Native seniors face threats specific to their circumstances. But they also aren’t the only ones in trouble. People of color are overall more likely to age into poverty. Abandoned by a patchwork system of eldercare, they were vulnerable long before COVID-19 struck. “Often the lowest-quality nursing homes are the ones that serve the greatest proportion of Black and brown older people,” Prindiville explained. Those facilities, which tend to be loosely regulated and often pay workers poverty wages, have since become viral hot spots. It’s a situation Prindiville believes that facilities could have prevented if they tried. It’s not a problem of financing, he added. “We’ve seen evidence over the last ten years that nursing facilities are highly lucrative, and have become places where there’s actually a lot of private-equity investment as part of broader real-estate investment packages,” he said. The profits just aren’t trickling down. Not to workers, and not to residents either.

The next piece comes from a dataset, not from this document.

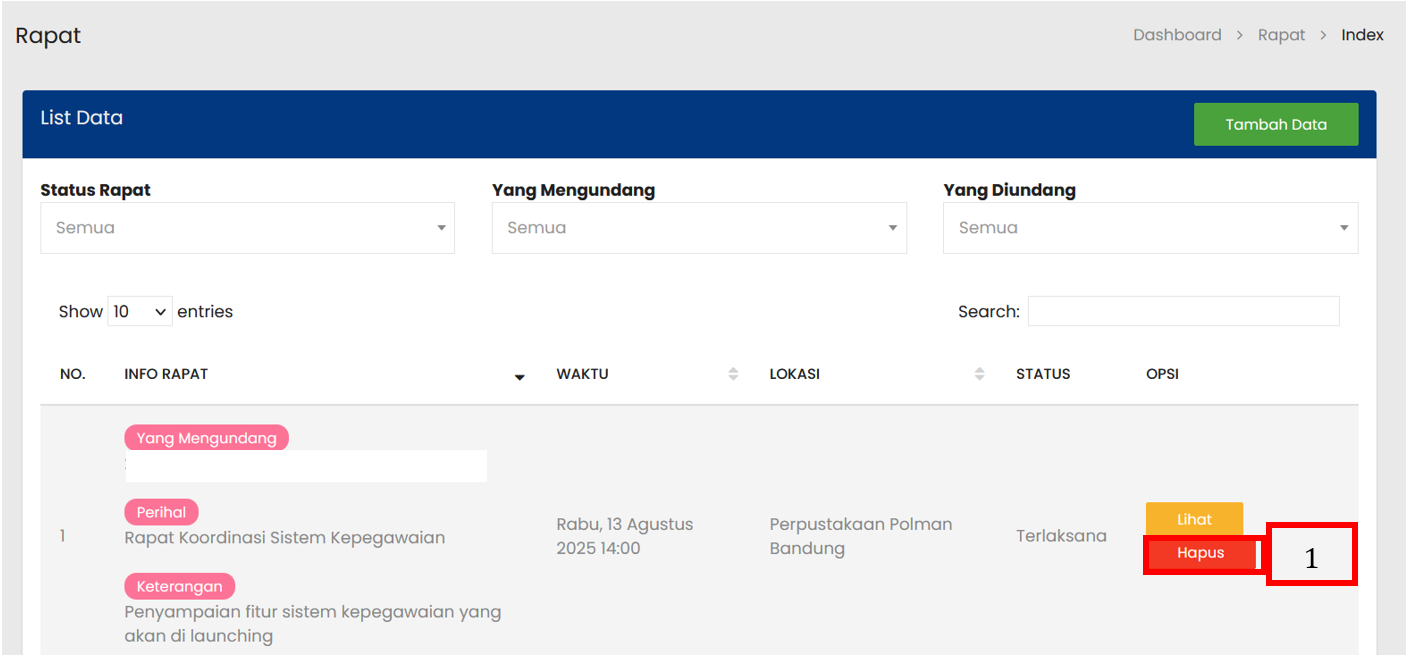Go to Dashboard via breadcrumb
1406x661 pixels.
[x=1177, y=35]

For seniors and the people who love them, the pandemic sets up an urgent question. What could a more humane system of eldercare look like? Richards, with the AARP, said there are some immediate remedies that her organization favors. The AARP has lobbied Congress for better protective gear in long-term facilities, in addition to better staffing and improved transparency from facilities themselves. “We think also that the care facilities need to report publicly on a daily basis if there are confirmed COVID cases,” she added. Nursing homes, meanwhile, are fighting transparency as hard as they can; according to the AARP, nearly 20 states have passed laws or issued orders that grant long-term care facilities broad legal immunity for actions undertaken during the pandemic. The AARP opposes those measures.

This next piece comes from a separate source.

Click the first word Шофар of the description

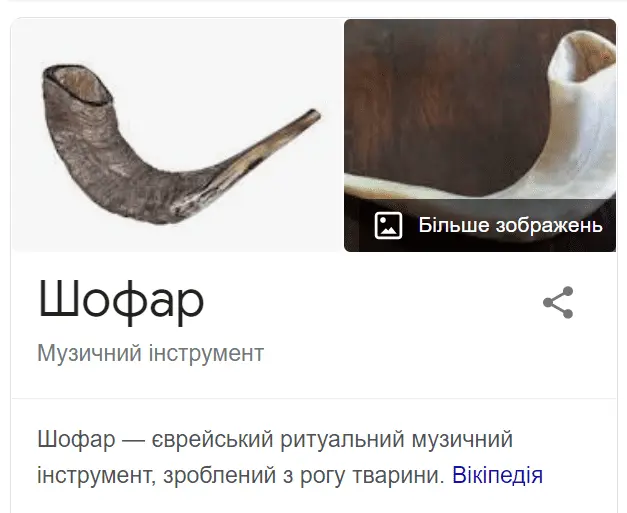[76, 439]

Prindiville, meanwhile, describes the fight ahead in broader terms. “Too often, once older people have high needs we seek to institutionalize them, to segregate them, to put them somewhere else that is separated from their community,” he said. “And to us, that major system reform that we could be looking at out of this pandemic is to dramatically shift away from that overreliance on institutions, particularly these nursing facilities where they’ve got 150 people living together and they’re all high needs.” To Prindiville, that means creating supports for caregivers and seniors alike so that they’re less isolated, and more integrated into community life. That might look like building facilities into neighborhoods, where the elderly can mix with families and young professionals, or making facilities small, with plenty of light and green space, as Justin Davidson recently explained for Intelligencer.
The long-term solution, in other words, may be to recognize something that should have been obvious a long time ago. The elderly are no more or less human than they were in their 20s. They aren’t a contagion to be sequestered, or a burden to reluctantly tolerate. Whatever system we build from the ruins of the moment, it ought to be as inclusive as the experience of old age itself.
This piece has been updated to include comment from a spokesperson for Governor Andrew Cuomo.